My Easy Travel Wedding Dress

I never thought I would make my own wedding dress. Looking at it one way, it’s such an important outfit so if I got it wrong, it could go super pear shape. I don’t know what came to me last summer but I suddenly decided that I might as well make my own wedding dress. As a hobby sewist, it’s a once in a lifetime chance for me to splurge on getting the sewing equipment I need (at least I thought I needed all those tools!), exploring lace and various techniques on making boned bodice.

I went into a bridal sewing pattern overdrive and bought a lot of commercial wedding dress patterns.


Skyline thinks I laid out the patterns for him to sleep on…

After almost 1 month of consideration and deliberation, I decided to go for wedding dress 108 in Burda magazine’s March 2010 issue. I chose it because it provides 2 looks, with or without the tulle overskirt and there’s a bit of room for personisation. I also need to fit the wedding dress into my suitcase to take to Hong Kong, a slim line dress with a small train is ideal!


Front view of dress 108


Back view of dress 108 with the overskirt

Before I start making the dress, I read Susan Khalje’s Bridal Couture book at least twice if not three times . I read Kenneth D King’s Birth of the Bustier book which shows different technique for providing supports to the bodice. I also took Gretchen Hirsch’s Bombshell Dress online class on Craftsy which was really informative.

I made a muslin following Susan’s method for thread tracing and made the skirt wider (otherwise I would have problem walking).


Muslin Bodice


Muslin Dress with Boffi supervising


Muslin Train

Having spent quite a bit of money on my silk So Floaty Red Gown for the reception, I decided to spend less on this one and used polyester duchess satin from Platinum Bridal Fabrics rather than the silk duchess satin I originally wanted. I also got some corded lace trim from them which will be used to finish the edge of the skirt and form the waistband of the tulle overskirt. For the lining, I used silk habotai so it’s easier to slip on and it’s also more comfortable.

WORK INSTRUCTIONS
1. Answer these questions about the wedding dress post:
(a) Which pattern was chosen for the dress?
(b) What fabric was used for the lining?
(c) Where did the polyester duchess satin come from?
2. In the wedding dress post, swap "silk habotai" for "cotton voile" and write out the passage between "I made a muslin" and "also more comfortable.", inclusive.
3. Write the next part of the wedding dress post, picking up after its last sentence.
The data that follows comes from a separate source and has no connection to the wedding dress post.

DATASET EXCERPT
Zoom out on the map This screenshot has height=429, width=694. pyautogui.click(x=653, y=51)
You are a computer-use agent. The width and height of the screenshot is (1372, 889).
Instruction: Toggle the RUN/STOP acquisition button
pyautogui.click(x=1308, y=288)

TASK RESPONSES
1.
(a) Wedding dress 108 in Burda magazine's March 2010 issue
(b) Silk habotai
(c) Platinum Bridal Fabrics

2.
I made a muslin following Susan’s method for thread tracing and made the skirt wider (otherwise I would have problem walking).


Muslin Bodice


Muslin Dress with Boffi supervising


Muslin Train

Having spent quite a bit of money on my silk So Floaty Red Gown for the reception, I decided to spend less on this one and used polyester duchess satin from Platinum Bridal Fabrics rather than the silk duchess satin I originally wanted. I also got some corded lace trim from them which will be used to finish the edge of the skirt and form the waistband of the tulle overskirt. For the lining, I used cotton voile so it’s easier to slip on and it’s also more comfortable.

3.
Here’s the finished dress without the overskirt

For the lace trim, I measured the length of the trim required for the skirt hem and beaded a mixture of Swarovski pearl beads, and clear bicone crystals onto the trim with matching colour silk thread. When the whole trim is beaded, I attached it onto the skirt with prickstitching stitches again using matching colour silk thread. A bit of clipping to the trim was required to make sure that the trim laid flat.

Lace trim, swarovski crystals and pearl beads


Details of the skirt hem

For the overskirt waistband, I used grosgrain ribbon as reinforcement inside the satin casing. The lace trim was done in a similar fashion to the skirt trim but with larger crystals and different beads arrangement. A flat bar and hook was sew to the back of the waistband.

Lace trim waistband for the overskirt

I also made my veil, the peony headpiece and the ring pillow with the left over materials. You can see how I made the veil in my Money Saving Wedding Veil article. I guess making your own wedding dress is not for the faint hearted but it’s definitely an unforgettable process which I treasure.

The beading that took forever

A once in a lifetime opportunity for keen sewist!

I’d also like to thank my sister in law Jennifer who made the bouquet for me on the day! She’s so talented! You can also see the practice garments I made prior to this wedding DIY journey on my The Bustiers before the Gown post which I compare the use of metal spiral boning and Rigilene boning.

DIY bouquet by Jennifer

28 thoughts on “My Easy Travel Wedding Dress

  1. I have just seen this on Burda Style and had to come over for a closer look. I am really so impressed with your work, you have made an absolutely stunning dress. I recently got engaged and am seriously contemplating making my own wedding dress too – you have inspired me even more now!

    • Hi Suzie, You should definitely give it a go! I was hesitant at the beginning because I’ve never done something of this scale before. The whole process of designing and making up is really enjoyable.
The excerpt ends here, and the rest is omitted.